L. D. Palmer, E. Skovran, M. E. Lidstrom;
Univ. of Washington, Seattle, WA.

Methylotrophic bacteria are important in the global carbon cycle and offer potential for bioindustrial production of value-added products from methanol. Though methylotrophy in Methylobacterium extorquens has been studied for decades, connections between methylotrophy and other metabolic pathways remain unknown. Microarrays comparing chemostat cells grown with methanol to those grown with succinate showed an increase in gene expression of iron uptake genes during methanol growth, suggesting an increased iron requirement during methylotrophic growth.
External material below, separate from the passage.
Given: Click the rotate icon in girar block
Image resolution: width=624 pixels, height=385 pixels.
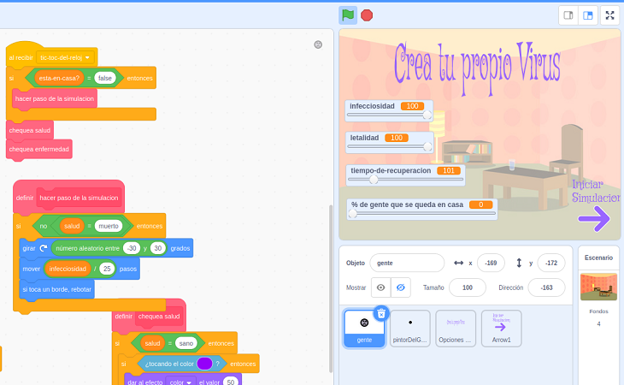Looking at the screenshot, I should [43, 248].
Here, we demonstrate this increased iron requirement by growth analysis using dipyridyl as an iron chelator. Cells grown with methanol were more sensitive to iron chelation than those grown with succinate. Cells grown with both carbon sources showed an intermediate sensitivity to iron chelation. Parallel studies with a strain containing a null mutation in qscR, the serine cycle regulator, suggest QscR may regulate both methylotrophic carbon assimilation and iron homeostasis. The qscR mutant strain is deficient in methanol growth, while microarrays in the qscR mutant strain show that QscR may to activate iron uptake genes. Gel retardation assays demonstrate a direct binding to the promoter regions of iron uptake genes. In addition, QscR is a known auto-repressor, and in in vitro studies, iron increases the ability of QscR to bind to its own operator, suggesting a mechanism for self-regulation and coordination of methylotrophic metabolism and iron levels. Future work will characterize the involvement of QscR in iron homeostasis in vivo, including promoter fusion experiments testing expression of iron uptake genes in the wild-type strain and the qscR mutant strain. This regulation scheme may allow fine-tuning of iron levels during methylotrophic growth and may offer a novel mechanism to regulate iron levels in the cell.